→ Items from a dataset
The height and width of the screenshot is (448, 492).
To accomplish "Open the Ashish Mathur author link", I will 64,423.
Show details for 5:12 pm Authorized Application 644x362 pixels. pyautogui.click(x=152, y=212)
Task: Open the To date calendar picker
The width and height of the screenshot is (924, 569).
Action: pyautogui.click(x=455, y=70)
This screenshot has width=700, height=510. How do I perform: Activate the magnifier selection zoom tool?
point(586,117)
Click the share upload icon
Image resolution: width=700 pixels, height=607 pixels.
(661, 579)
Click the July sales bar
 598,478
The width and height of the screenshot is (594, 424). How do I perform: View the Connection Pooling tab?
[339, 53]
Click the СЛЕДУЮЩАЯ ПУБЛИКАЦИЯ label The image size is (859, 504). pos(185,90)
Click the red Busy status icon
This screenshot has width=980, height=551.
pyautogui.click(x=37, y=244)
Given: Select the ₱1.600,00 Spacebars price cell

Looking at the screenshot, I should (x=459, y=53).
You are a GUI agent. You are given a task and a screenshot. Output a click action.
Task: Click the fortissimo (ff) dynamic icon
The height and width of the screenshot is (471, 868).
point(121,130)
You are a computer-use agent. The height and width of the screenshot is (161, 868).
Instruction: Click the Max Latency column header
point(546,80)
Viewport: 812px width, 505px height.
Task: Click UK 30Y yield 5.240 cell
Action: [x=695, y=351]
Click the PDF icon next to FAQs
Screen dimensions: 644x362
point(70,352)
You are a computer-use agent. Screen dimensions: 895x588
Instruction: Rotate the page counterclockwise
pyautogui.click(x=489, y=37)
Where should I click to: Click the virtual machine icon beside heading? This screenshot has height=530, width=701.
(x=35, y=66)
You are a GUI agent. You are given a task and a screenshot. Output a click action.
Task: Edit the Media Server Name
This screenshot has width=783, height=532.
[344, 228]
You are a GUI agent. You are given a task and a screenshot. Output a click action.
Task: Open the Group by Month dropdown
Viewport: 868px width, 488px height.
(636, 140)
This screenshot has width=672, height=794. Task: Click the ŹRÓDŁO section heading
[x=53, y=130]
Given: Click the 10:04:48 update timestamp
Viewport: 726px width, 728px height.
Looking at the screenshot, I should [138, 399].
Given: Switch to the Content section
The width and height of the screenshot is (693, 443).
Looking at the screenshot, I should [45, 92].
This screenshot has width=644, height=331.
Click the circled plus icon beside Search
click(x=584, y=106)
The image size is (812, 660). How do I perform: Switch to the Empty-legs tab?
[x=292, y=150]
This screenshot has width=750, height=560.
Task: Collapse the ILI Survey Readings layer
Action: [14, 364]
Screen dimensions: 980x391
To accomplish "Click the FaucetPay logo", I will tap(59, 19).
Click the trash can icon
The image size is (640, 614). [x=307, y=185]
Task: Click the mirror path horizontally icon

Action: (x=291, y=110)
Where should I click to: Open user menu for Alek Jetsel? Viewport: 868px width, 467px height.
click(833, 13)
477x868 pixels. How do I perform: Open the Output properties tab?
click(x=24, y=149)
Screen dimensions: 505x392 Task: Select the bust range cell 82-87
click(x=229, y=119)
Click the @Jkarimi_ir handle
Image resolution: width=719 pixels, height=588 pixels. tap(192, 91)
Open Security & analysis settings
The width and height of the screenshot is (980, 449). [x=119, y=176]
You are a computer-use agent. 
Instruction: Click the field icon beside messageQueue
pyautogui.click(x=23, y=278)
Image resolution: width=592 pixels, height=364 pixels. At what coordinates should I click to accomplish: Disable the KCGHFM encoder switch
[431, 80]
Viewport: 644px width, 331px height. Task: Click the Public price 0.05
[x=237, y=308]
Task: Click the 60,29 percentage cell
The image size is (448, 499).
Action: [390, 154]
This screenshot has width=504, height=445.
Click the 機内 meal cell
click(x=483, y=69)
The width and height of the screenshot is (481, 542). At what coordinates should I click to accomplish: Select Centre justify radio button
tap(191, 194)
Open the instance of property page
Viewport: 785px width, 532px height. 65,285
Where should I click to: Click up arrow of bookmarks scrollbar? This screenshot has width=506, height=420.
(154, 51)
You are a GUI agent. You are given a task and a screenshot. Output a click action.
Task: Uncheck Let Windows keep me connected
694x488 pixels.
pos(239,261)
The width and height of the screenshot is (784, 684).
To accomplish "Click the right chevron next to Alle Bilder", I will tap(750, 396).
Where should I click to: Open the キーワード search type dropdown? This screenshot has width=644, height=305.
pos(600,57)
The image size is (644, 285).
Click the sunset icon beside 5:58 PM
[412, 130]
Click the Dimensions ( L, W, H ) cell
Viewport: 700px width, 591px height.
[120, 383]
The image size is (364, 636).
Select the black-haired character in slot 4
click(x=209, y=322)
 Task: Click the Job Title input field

→ Exercise directions
The data above should be reproduced in full, word for word.

→ Task response
The height and width of the screenshot is (448, 492).
To accomplish "Open the Ashish Mathur author link", I will 64,423.
Show details for 5:12 pm Authorized Application 644x362 pixels. pyautogui.click(x=152, y=212)
Task: Open the To date calendar picker
The width and height of the screenshot is (924, 569).
Action: pyautogui.click(x=455, y=70)
This screenshot has width=700, height=510. How do I perform: Activate the magnifier selection zoom tool?
point(586,117)
Click the share upload icon
Image resolution: width=700 pixels, height=607 pixels.
(661, 579)
Click the July sales bar
 598,478
The width and height of the screenshot is (594, 424). How do I perform: View the Connection Pooling tab?
[339, 53]
Click the СЛЕДУЮЩАЯ ПУБЛИКАЦИЯ label The image size is (859, 504). pos(185,90)
Click the red Busy status icon
This screenshot has width=980, height=551.
pyautogui.click(x=37, y=244)
Given: Select the ₱1.600,00 Spacebars price cell

Looking at the screenshot, I should (x=459, y=53).
You are a GUI agent. You are given a task and a screenshot. Output a click action.
Task: Click the fortissimo (ff) dynamic icon
The height and width of the screenshot is (471, 868).
point(121,130)
You are a computer-use agent. The height and width of the screenshot is (161, 868).
Instruction: Click the Max Latency column header
point(546,80)
Viewport: 812px width, 505px height.
Task: Click UK 30Y yield 5.240 cell
Action: [x=695, y=351]
Click the PDF icon next to FAQs
Screen dimensions: 644x362
point(70,352)
You are a computer-use agent. Screen dimensions: 895x588
Instruction: Rotate the page counterclockwise
pyautogui.click(x=489, y=37)
Where should I click to: Click the virtual machine icon beside heading? This screenshot has height=530, width=701.
(x=35, y=66)
You are a GUI agent. You are given a task and a screenshot. Output a click action.
Task: Edit the Media Server Name
This screenshot has width=783, height=532.
[344, 228]
You are a GUI agent. You are given a task and a screenshot. Output a click action.
Task: Open the Group by Month dropdown
Viewport: 868px width, 488px height.
(636, 140)
This screenshot has width=672, height=794. Task: Click the ŹRÓDŁO section heading
[x=53, y=130]
Given: Click the 10:04:48 update timestamp
Viewport: 726px width, 728px height.
Looking at the screenshot, I should [138, 399].
Given: Switch to the Content section
The width and height of the screenshot is (693, 443).
Looking at the screenshot, I should [45, 92].
This screenshot has width=644, height=331.
Click the circled plus icon beside Search
click(x=584, y=106)
The image size is (812, 660). How do I perform: Switch to the Empty-legs tab?
[x=292, y=150]
This screenshot has width=750, height=560.
Task: Collapse the ILI Survey Readings layer
Action: [14, 364]
Screen dimensions: 980x391
To accomplish "Click the FaucetPay logo", I will tap(59, 19).
Click the trash can icon
The image size is (640, 614). [x=307, y=185]
Task: Click the mirror path horizontally icon

Action: (x=291, y=110)
Where should I click to: Open user menu for Alek Jetsel? Viewport: 868px width, 467px height.
click(833, 13)
477x868 pixels. How do I perform: Open the Output properties tab?
click(x=24, y=149)
Screen dimensions: 505x392 Task: Select the bust range cell 82-87
click(x=229, y=119)
Click the @Jkarimi_ir handle
Image resolution: width=719 pixels, height=588 pixels. tap(192, 91)
Open Security & analysis settings
The width and height of the screenshot is (980, 449). [x=119, y=176]
You are a computer-use agent. 
Instruction: Click the field icon beside messageQueue
pyautogui.click(x=23, y=278)
Image resolution: width=592 pixels, height=364 pixels. At what coordinates should I click to accomplish: Disable the KCGHFM encoder switch
[431, 80]
Viewport: 644px width, 331px height. Task: Click the Public price 0.05
[x=237, y=308]
Task: Click the 60,29 percentage cell
The image size is (448, 499).
Action: [390, 154]
This screenshot has width=504, height=445.
Click the 機内 meal cell
click(x=483, y=69)
The width and height of the screenshot is (481, 542). At what coordinates should I click to accomplish: Select Centre justify radio button
tap(191, 194)
Open the instance of property page
Viewport: 785px width, 532px height. 65,285
Where should I click to: Click up arrow of bookmarks scrollbar? This screenshot has width=506, height=420.
(154, 51)
You are a GUI agent. You are given a task and a screenshot. Output a click action.
Task: Uncheck Let Windows keep me connected
694x488 pixels.
pos(239,261)
The width and height of the screenshot is (784, 684).
To accomplish "Click the right chevron next to Alle Bilder", I will tap(750, 396).
Where should I click to: Open the キーワード search type dropdown? This screenshot has width=644, height=305.
pos(600,57)
The image size is (644, 285).
Click the sunset icon beside 5:58 PM
[412, 130]
Click the Dimensions ( L, W, H ) cell
Viewport: 700px width, 591px height.
[120, 383]
The image size is (364, 636).
Select the black-haired character in slot 4
click(x=209, y=322)
 Task: Click the Job Title input field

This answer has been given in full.